Predictions Are Hard, Especially About The Future

Last week Tyler Cowen, Bryan Caplan, and Karl Smith were talking about their optimistic and pessimistic forecasts for the future. I take it the goal here is in some sense to forecast relative to the conventional wisdom baseline. So here goes, I am:

— Optimistic about China: I think American commentators have gotten obsessed with “bubbles” and are missing a China that’s (a) steadily growing its capital stock, and (b) determined not to let millions of people sit around idly out of fussy dislike of waste. They could keep growing at close to this clip for 20 years and still be well behind Portugese living standards, and I see no reason why Chinese people should forever be poorer than Portugese. Don’t listen to the haters

— Pessimistic about America: Because we now have well-sorted ideologically polarized political parties, our national institutions of government have become dysfunctional. But precisely because we now have well-sorted ideologically polarized political parties, efforts to point this out end up viewed through a short-term lens and dismissed as special pleading. Meanwhile, those who do see that there’s something wrong tend to daydream about third parties rather than attacking the real issues. Nothing terrible will happen as a result of this, but I think we’ll keep on not fixing our very fixable problems.

— Optimistic about health care costs: People spend too much time looking at wild CBO projections and arguing about politics and not enough thinking about the applications of informative technology to health care that are coming down the pike. If computers can play Jeopardy at a high level, they can also take over a huge share of routine diagnostic work.


— Pessimistic about immigration: The electorate seems to be becoming less sensible about the desirability of foreigners moving here at the same time Mexicans seem increasingly disinclined to risk their lives walking across the desert to live and work here under conditions of persistent legal harassment. The trendlines in Europe look similar, and starting from a worse baseline.

— Optimistic about small developed countries: People don’t talk about it enough, but one of the main consequences of the world becoming more peaceful and the costs of transporting goods falling is that a lot of the traditional returns to scale that used to exist for large countries have gone away. At the same time, I think smaller polities have a much easier time of focusing political attention on delivering adequate and cost-effective public services. A bunch of excellent small countries (Netherlands, Ireland, Belgium, Finland, Denmark) have temporarily shot themselves in the foot by signing up for the euro but this will pass. Small is beautiful.

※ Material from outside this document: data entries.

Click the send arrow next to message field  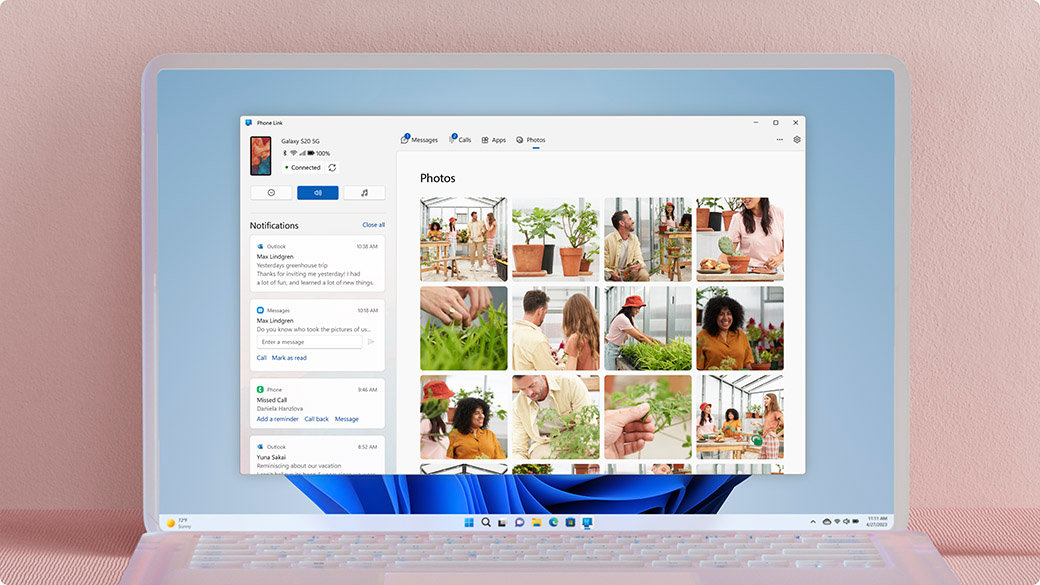371,342
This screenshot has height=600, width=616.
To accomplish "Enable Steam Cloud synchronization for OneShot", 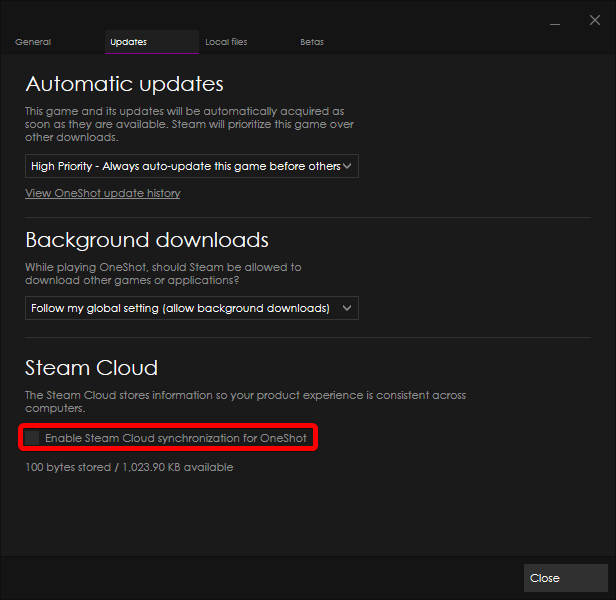I will click(33, 438).

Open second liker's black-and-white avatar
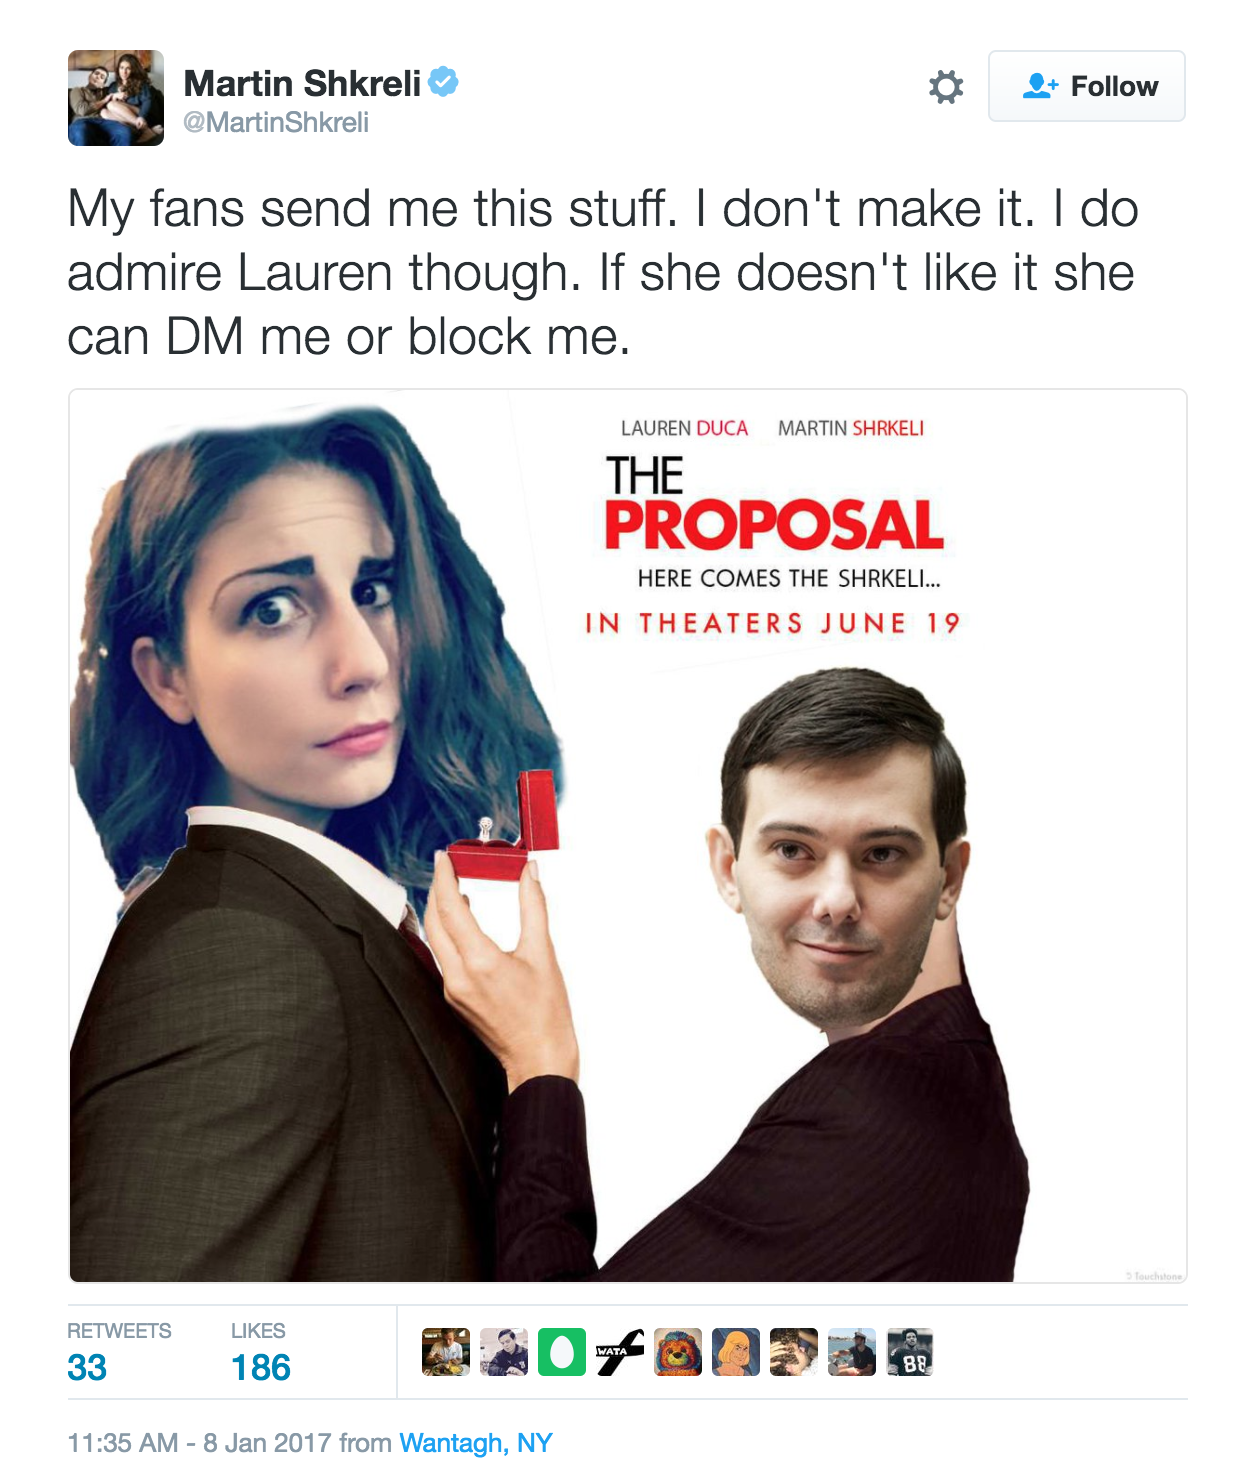504,1352
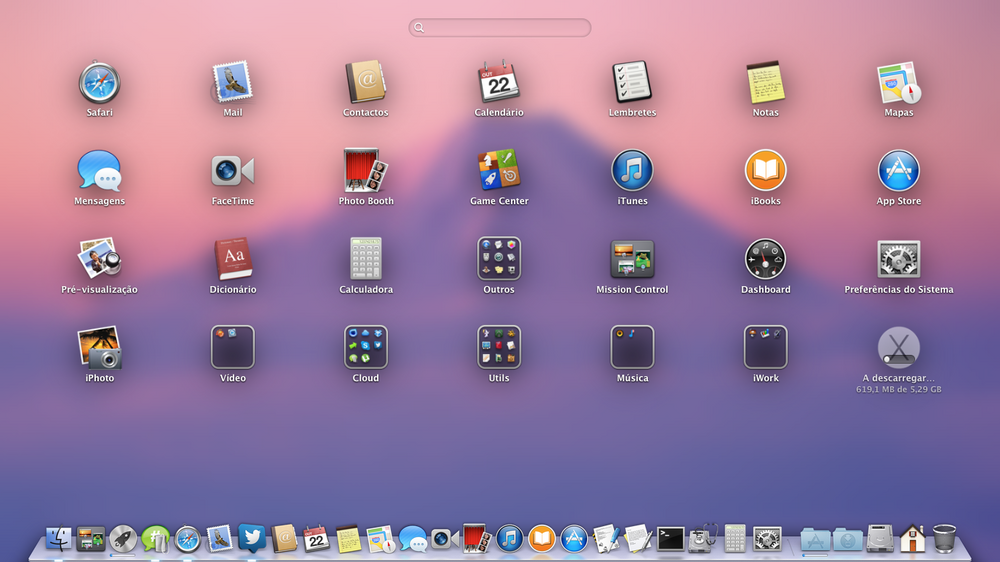Launch Calculadora app
Screen dimensions: 1000x562
coord(366,259)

— Pessimistic about climate change: Coordinated global action on the scale necessary to avert climate catastrophes is just hard to do. But for a while it looked like all the different clocks were lining up right for action in 2009–2010. It didn’t happen. There’s now just no way mitigation will get done on a scale and timetable adequate to prevent major ongoing dislocations. Human civilization has survived a lot of terrible disasters in the past (look at the 1914–45 period) so I don’t think we’re “doomed” the way some environmentalists say, but people my age and younger are looking at a cascading series of avoidable climate disasters and it makes me angry.

Obviously, it’s in the nature of this exercise that I’m probably going to be all wrong.